British oil companies are to carry out oil explorations in Sri Lanka, press reports quoted the country’s Development and Investment minister, Sarath Amunagama, as saying. The agreement was reached following a series of high-level discussions he held with leading oil companies during a visit to London, the LankaTribune reported.
Meanwhile, describing the human rights situation in Sri Lanka as “deeply worrying”, British Development Trade and Development minister, Gareth Thomas, said his government was pressing Sri Lanka to respect human rights.
Addressing a Tamil community meeting in Harrow, Mr. Thomas, who is also the local MP, said “the scale of the human rights abuses – abductions, extra-judicial killings, etc – is deeply worrying.”
He said he was “particularly concerned” by the actions of “government and paramilitary forces connected with the government.”
In May, he had decided to withhold some of the UK’s aid, he said. However, since then, the situation has not improved, he noted.
In May, the UK cut half its annual aid – about #1.5million or $3million. However, Sri Lanka’s Defence Secretary Gothabaya Rajapakse derided the move. Sri Lanka’s defence budget is over $1.3 billion.
In the first three months of 2007, Britain sold GBP7 million worth of arms to Sri Lanka.

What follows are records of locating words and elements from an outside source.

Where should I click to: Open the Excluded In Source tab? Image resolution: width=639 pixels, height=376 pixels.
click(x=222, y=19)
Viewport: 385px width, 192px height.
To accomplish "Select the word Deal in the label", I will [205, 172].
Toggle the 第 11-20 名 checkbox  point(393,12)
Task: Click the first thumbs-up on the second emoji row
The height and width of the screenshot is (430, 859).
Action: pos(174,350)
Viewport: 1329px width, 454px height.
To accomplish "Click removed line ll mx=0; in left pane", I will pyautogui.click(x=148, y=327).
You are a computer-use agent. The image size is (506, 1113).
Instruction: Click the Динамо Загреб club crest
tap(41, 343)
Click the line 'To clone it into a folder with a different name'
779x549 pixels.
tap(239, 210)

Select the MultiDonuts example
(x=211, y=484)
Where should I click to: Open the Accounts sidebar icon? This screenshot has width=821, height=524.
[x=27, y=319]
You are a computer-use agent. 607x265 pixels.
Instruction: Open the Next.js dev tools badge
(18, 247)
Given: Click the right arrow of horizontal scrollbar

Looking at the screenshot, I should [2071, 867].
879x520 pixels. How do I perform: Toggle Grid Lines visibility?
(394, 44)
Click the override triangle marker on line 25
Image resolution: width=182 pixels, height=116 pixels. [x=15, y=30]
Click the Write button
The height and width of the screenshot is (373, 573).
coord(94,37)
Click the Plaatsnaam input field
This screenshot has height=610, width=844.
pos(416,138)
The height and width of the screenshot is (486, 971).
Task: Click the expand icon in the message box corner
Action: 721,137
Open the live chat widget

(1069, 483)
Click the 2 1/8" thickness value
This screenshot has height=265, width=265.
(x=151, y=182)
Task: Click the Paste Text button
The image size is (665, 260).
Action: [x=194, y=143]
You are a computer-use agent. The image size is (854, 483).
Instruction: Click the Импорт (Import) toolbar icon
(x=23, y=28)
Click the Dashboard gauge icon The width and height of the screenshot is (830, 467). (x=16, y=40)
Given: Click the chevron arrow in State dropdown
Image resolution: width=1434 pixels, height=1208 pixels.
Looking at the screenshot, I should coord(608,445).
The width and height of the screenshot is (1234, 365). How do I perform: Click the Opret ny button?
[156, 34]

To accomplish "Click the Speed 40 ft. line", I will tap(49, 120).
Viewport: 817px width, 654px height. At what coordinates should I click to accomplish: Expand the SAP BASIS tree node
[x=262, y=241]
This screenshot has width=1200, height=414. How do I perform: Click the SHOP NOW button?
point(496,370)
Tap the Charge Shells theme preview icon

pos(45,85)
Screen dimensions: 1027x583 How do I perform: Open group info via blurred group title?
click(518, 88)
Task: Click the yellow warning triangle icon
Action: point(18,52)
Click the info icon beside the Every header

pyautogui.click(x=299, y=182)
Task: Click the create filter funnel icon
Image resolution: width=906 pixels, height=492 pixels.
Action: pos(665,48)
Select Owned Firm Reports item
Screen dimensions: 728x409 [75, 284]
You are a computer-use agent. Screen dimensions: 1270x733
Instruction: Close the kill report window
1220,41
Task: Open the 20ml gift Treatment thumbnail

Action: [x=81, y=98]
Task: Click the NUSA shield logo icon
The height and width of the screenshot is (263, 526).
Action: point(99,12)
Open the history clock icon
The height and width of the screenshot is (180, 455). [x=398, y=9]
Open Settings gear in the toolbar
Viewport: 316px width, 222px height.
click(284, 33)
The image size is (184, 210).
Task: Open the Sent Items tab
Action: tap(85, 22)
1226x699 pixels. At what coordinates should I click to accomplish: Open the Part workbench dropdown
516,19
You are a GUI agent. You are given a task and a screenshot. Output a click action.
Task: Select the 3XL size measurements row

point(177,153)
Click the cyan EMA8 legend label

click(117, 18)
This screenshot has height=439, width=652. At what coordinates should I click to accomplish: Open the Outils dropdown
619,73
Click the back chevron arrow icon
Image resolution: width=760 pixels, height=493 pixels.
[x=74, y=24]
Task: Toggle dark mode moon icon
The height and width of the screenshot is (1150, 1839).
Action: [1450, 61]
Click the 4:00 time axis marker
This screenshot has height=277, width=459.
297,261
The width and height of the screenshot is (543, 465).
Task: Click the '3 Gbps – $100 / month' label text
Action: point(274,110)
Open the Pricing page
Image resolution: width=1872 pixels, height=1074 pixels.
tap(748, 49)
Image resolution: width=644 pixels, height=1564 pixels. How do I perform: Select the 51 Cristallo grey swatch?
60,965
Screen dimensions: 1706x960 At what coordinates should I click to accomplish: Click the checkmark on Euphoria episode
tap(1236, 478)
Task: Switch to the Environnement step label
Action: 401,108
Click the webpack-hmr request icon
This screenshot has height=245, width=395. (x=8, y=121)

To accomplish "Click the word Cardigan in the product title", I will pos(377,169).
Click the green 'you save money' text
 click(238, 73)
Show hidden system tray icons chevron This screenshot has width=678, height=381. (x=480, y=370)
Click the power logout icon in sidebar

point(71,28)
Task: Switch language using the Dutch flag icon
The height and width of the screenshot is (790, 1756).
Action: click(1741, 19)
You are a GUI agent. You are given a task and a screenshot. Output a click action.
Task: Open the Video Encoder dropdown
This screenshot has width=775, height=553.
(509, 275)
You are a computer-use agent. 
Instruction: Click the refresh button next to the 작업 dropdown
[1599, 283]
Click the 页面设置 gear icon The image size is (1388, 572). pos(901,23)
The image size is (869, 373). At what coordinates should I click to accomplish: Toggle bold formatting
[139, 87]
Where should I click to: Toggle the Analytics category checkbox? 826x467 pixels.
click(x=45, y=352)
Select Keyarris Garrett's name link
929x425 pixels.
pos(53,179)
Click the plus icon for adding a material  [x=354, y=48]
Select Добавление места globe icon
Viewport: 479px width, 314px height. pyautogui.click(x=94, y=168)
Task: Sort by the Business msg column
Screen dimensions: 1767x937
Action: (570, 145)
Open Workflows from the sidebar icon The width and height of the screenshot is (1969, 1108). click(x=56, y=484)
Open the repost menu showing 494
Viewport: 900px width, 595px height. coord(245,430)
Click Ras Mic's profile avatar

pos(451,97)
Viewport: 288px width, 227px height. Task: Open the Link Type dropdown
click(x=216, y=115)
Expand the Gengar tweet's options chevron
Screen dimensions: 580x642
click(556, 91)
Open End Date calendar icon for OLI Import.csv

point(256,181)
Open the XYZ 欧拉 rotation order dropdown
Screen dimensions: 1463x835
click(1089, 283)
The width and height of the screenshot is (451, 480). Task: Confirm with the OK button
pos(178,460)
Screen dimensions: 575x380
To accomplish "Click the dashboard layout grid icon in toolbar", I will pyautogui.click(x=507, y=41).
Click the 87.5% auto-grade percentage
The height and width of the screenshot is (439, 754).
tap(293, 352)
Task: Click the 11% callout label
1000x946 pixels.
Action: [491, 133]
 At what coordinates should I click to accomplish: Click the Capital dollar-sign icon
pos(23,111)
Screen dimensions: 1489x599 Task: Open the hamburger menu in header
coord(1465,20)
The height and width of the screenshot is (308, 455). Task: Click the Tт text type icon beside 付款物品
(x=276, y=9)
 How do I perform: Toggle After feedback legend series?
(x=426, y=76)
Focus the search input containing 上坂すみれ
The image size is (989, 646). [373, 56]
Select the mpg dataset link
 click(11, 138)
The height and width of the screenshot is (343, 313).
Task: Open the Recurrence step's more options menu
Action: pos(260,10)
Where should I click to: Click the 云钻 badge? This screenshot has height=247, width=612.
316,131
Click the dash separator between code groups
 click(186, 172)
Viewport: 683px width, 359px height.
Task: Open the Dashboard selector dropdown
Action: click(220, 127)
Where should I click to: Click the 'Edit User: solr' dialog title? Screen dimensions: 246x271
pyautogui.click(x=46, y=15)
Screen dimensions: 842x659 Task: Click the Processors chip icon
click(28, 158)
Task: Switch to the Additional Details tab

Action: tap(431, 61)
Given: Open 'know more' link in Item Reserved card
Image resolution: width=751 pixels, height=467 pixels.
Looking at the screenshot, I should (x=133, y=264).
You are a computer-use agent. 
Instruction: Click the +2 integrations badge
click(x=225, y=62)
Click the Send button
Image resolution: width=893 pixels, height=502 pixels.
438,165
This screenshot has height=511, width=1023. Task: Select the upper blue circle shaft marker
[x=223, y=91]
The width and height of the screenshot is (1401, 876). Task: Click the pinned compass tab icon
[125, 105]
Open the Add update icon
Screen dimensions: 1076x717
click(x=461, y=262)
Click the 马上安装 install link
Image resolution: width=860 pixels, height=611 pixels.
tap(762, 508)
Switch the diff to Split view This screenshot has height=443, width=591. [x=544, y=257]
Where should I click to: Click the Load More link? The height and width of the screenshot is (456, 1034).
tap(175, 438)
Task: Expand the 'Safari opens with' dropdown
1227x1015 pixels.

Mr. Thomas said the UK “believes there has to a peace process [in Sri Lanka] and that peace process has to be based on respect for human rights.”
“A solution has to come from inside Sri Lanka,” he said. “People should be able to sit as equals [and talk].”
Earlier in September, Sri Lanka Development and Investment minister, Sarath Amunagama, announced British oil firms would be exploring oil in Mannar.
He made his comments whilst speaking at the ‘Mannar Basin Oil Exploration Roadshow’ held in London, the Lanka Tribune newspaper said.
Sri Lanka will find “the missing link” in its growth trajectory with the discovery of oil and gas, the minister said.
“We look forward to very close cooperation between our country and the British government as well as British government. We are about to launch a new milestone in the history of Sri Lanka,” Amunagama said.
It was appropriate that Sri Lanka begins its promotion for the Mannar Basin exploration in the UK, as both countries had been friends “for many centuries,” he said.
Sri Lanka has already allocated four blocks in the Mannar Basin, two each to India and China on a preferential basis.
The Colombo government is to lead the project to explore oil there with the state-owned Ceylon Petroleum Corporation also expected to take on two blocks with foreign assistance, the paper said.